While rooted in mathematics, the music strives to elicit emotion; I tried to illuminate the natural beauty of geometry and mathematics; music as a language is capable of expressing both logic (rationality) and emotion (irrationality). This third movement springs from a great well of silence, ascends to a climax it never quite reaches, and then descends once more into quiet – true silence never completely attained. The movement’s form is based on two major themes, a long flute melody and a wind chorale. The themes intertwine in a fugal section culminating in a dramatic climax that fails to resolve. Instead it simply dies away into the tolling of bells as muted strings intone the chorale in the highest register. The chorale has an eerie premonition of the corresponding passage at the end of the entire piece.
Barely before the last chord has died away, the whirlwind finale descends upon us, heralded by brass fanfares. The plethora of runs, scales, arpeggios, and other forms of virtuosic energy comprises the first fifty bars in the first minute of music, during which five different motifs emerge, all of them rapidly coming into prominence, reworked into tapestries of sound and color of the movement.

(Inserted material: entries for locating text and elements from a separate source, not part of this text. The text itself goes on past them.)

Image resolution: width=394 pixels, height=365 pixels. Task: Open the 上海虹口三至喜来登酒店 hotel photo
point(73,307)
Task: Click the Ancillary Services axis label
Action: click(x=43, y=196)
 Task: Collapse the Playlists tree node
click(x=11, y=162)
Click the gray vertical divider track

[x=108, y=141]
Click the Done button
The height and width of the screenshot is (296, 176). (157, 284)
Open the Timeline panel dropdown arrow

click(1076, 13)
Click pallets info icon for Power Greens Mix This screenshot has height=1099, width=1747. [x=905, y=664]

The symphony concludes with a restatement of the chorale tune of the previous movement, fully orchestrated and under the continuing perpetual motion of the woodwinds and strings.

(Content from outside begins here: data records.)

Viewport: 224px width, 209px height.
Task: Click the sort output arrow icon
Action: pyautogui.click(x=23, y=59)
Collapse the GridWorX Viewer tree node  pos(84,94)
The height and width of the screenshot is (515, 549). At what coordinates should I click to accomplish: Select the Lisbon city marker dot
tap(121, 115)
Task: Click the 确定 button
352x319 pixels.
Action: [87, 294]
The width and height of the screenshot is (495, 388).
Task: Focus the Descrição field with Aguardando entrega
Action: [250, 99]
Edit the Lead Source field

The Quintet shares the overall harmonic and thematic structure of the symphony. Like the first movement of the Symphony, its opening Adagio begins and ends quietly, filled with impassioned drama and featuring a pair of lyrical melodies. The harmony is worlds apart, however: compact and tightly woven, exploring a dense jungle of string writing including overtones, harmonics, and mutes. This was among my first forays into the world of pan tonality, or music with no definite tonal center or established scale.
The second movement is a rhythmically complex scherzo, featuring flighty melodies, pizzicatos, and repeated grace notes that put large amounts of strain upon violists’ fingers; its harmonic fluctuations keep a sense of perpetual motion and restlessness throughout the movement. The finale is a fugal perpetuum mobile, drawing on a wealth of harmonic and rhythmic material as well as string effects to bring the work to a rousing conclusion.
The Quintet describes the three facets of the human psyche according to Freudian theory: the superego, or conscience that restrains the rest of the piece (the Adagio); the ego, in touch with reality, and fulfilling the old adage that “to those who feel, life is a tragedy; to those who think, it’s a comedy” (the scherzo); and the id—the impulsive and instinctual, unconscious and ultimately most gratifying (the Prestissimo).I didn’t actually realize this semi-programmatic facet of the Quintet until after I completed the work.
In these efforts I wish to acknowledge a large number of people without whom this project would not have been possible: my parents, my grandmother’s cat, who first taught me that one must look backwards into the past to go forwards into the future; my management at IMG; David Lai, who spearheaded the operation and had trust in the music which he had never heard before; José Serebrier, for looking through the score of the Fifth Symphony and correcting all of its typos; the LSO and JSQ, without whom we would not be listening to anything at all as we undoubtedly read this; Leon Constantiner, for donating the computer with which the score was written; and my teachers Sam Zyman for believing in me, Sam Adler for teaching me, and Antony John for giving me feedback on my music.